Show only those lines of the entries where the string "download" is found.

• Data for the task:
BEGIN

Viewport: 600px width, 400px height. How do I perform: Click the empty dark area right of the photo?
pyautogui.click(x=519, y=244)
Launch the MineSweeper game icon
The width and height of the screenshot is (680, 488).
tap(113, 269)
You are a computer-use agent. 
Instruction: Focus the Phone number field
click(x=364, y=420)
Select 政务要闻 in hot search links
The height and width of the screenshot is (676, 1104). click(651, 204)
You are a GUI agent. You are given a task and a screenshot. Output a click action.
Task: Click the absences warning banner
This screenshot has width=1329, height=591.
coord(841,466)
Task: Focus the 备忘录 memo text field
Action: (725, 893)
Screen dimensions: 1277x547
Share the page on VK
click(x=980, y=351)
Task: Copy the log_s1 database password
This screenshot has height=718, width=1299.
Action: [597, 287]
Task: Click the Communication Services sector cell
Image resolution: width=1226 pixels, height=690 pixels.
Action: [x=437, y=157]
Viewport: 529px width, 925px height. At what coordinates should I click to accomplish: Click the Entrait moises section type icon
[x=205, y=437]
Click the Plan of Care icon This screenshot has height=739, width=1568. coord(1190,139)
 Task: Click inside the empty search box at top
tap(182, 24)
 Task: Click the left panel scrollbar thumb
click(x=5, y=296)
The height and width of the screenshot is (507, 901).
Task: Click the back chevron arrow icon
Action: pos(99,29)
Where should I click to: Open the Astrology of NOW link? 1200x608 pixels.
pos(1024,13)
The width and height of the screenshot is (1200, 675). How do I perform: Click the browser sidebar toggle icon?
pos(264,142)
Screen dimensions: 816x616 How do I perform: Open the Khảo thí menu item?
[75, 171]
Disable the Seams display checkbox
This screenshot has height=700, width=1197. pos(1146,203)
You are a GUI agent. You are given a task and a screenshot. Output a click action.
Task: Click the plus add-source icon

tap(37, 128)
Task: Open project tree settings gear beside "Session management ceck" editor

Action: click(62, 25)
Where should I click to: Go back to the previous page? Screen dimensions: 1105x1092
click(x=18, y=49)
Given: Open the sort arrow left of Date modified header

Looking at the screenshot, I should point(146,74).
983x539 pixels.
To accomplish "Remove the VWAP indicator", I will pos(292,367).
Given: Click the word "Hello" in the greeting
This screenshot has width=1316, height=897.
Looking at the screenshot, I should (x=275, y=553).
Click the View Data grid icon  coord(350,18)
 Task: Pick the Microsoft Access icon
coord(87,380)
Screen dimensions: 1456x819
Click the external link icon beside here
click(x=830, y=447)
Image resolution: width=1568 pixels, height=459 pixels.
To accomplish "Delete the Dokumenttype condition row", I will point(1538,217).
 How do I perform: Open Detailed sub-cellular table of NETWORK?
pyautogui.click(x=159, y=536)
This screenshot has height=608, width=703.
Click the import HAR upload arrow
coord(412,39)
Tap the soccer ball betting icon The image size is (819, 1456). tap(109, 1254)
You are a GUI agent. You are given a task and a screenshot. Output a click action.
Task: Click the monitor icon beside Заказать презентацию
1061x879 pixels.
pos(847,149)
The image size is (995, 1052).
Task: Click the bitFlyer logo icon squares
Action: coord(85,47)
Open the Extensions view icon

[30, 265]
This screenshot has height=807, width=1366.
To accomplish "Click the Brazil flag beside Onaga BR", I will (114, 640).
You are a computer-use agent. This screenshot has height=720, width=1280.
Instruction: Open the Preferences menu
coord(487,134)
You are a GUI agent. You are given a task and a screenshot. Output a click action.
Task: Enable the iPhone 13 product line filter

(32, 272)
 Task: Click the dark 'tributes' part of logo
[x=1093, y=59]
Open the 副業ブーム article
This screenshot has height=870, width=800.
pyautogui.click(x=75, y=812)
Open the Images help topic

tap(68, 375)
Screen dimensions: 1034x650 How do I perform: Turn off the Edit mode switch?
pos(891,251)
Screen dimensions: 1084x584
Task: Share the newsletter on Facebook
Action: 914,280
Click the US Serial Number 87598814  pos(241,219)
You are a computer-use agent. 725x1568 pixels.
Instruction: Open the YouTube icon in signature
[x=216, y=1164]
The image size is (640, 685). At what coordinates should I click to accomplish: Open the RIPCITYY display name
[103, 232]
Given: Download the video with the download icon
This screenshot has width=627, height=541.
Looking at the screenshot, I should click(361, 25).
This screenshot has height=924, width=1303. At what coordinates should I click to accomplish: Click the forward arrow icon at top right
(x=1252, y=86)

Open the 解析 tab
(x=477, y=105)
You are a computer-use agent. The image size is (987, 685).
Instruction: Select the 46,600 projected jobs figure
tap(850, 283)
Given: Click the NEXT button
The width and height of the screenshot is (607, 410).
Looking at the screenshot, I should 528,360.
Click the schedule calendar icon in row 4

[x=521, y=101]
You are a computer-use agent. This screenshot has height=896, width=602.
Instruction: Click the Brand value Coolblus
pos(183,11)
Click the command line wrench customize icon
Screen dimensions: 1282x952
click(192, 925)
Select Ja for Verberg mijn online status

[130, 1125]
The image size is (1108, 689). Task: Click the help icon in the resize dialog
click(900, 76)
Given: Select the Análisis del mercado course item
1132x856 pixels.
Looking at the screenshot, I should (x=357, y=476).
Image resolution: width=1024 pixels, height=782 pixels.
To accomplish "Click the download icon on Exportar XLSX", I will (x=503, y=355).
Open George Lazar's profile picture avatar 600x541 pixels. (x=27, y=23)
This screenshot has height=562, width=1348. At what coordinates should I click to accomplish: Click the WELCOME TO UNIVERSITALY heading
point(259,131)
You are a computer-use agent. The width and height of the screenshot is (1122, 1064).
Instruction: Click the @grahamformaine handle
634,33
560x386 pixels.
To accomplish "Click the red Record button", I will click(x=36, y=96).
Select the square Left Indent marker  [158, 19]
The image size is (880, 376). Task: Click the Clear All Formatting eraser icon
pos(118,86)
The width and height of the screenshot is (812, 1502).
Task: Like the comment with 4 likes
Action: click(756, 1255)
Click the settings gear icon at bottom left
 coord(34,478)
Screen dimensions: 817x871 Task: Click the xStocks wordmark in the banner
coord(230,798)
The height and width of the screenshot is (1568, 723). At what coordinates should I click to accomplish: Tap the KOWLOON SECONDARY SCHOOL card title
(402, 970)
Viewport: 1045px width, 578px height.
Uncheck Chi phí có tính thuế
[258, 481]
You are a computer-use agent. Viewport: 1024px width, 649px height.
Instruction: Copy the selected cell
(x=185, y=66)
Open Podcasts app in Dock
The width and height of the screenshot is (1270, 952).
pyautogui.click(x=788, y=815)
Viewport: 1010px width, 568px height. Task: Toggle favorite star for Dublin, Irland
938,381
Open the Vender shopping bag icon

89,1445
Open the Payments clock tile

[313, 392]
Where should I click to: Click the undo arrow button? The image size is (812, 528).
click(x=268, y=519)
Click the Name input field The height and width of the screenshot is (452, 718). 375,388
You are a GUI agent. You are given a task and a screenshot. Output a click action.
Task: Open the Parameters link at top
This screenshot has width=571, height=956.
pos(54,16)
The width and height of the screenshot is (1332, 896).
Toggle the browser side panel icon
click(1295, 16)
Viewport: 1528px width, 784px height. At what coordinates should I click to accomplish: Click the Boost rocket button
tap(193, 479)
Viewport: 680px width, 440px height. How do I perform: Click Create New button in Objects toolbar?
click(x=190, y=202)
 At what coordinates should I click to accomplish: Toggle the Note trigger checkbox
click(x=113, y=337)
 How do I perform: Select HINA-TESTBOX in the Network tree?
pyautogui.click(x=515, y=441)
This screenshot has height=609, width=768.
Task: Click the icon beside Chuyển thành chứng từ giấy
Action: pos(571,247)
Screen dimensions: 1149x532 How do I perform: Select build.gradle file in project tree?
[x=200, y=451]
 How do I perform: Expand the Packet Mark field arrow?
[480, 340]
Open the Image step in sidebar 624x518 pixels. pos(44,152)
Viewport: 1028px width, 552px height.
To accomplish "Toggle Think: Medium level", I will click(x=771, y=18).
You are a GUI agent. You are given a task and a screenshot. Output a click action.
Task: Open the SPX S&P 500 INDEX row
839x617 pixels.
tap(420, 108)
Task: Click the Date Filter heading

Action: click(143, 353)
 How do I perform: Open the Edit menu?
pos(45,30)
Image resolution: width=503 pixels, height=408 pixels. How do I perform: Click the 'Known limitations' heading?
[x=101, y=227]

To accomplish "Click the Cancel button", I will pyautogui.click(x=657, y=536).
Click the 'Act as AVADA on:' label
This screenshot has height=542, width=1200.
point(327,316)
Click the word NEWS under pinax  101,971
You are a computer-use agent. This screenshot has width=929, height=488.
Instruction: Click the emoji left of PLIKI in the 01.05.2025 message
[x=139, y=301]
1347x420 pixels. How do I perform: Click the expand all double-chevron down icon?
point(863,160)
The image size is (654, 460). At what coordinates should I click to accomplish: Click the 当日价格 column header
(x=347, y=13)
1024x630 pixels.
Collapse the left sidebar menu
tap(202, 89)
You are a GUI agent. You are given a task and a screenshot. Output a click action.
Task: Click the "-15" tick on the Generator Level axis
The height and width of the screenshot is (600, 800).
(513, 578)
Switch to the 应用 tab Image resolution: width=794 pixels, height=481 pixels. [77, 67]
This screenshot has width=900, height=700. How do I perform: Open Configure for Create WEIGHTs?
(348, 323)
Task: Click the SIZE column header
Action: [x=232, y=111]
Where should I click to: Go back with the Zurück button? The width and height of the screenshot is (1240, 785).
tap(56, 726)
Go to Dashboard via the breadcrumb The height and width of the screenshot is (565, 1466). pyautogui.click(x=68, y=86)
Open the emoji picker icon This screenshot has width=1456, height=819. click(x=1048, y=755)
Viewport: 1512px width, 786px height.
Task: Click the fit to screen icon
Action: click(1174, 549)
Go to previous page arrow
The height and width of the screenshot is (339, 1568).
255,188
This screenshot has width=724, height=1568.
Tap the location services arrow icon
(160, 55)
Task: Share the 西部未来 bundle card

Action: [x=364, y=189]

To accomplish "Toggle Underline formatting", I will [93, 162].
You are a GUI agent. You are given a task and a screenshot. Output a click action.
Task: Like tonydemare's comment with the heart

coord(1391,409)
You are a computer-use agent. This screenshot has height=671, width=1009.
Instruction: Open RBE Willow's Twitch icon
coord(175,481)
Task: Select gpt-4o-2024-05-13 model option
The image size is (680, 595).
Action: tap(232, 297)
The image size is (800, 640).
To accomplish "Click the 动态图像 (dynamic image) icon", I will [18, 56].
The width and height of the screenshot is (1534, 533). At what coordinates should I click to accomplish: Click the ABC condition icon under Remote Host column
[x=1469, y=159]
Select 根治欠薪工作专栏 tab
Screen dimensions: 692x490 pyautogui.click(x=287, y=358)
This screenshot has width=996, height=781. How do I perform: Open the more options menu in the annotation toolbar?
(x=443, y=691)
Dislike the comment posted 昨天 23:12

END

• Response:
Given: Download the video with the download icon
To accomplish "Click the download icon on Exportar XLSX", I will (x=503, y=355).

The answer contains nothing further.